⟨

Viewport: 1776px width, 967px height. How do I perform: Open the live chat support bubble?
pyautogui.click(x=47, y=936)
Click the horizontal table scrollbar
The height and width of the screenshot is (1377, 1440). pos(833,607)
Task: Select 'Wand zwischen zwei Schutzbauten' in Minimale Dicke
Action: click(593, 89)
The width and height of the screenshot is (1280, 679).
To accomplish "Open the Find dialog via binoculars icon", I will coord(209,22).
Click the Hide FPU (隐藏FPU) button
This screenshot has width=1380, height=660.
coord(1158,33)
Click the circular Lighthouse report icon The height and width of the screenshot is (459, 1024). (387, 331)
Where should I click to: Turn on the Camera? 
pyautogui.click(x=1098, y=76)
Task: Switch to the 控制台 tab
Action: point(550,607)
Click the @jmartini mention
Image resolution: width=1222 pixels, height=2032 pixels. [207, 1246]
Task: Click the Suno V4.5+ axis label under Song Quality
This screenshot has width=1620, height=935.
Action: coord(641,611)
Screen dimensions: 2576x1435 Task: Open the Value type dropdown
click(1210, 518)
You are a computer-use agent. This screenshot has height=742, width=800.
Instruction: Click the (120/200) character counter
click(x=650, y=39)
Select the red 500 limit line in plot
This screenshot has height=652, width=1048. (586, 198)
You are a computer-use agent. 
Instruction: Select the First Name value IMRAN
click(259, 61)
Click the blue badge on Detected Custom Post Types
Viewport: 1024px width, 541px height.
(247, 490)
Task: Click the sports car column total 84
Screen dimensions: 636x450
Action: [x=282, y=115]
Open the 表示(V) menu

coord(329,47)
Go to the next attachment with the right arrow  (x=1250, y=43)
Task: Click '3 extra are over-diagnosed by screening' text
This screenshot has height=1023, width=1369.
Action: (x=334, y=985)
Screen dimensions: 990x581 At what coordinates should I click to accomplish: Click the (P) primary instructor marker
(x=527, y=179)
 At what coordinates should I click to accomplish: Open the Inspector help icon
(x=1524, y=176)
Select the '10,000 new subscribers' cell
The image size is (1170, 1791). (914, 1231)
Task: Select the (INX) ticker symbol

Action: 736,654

⟩

- WHAT THE TASK REQUIRES -
Make a tally of the lines in this material that hold the string "agent", then give that number without any other words.

- YOUR RESPONSE -
2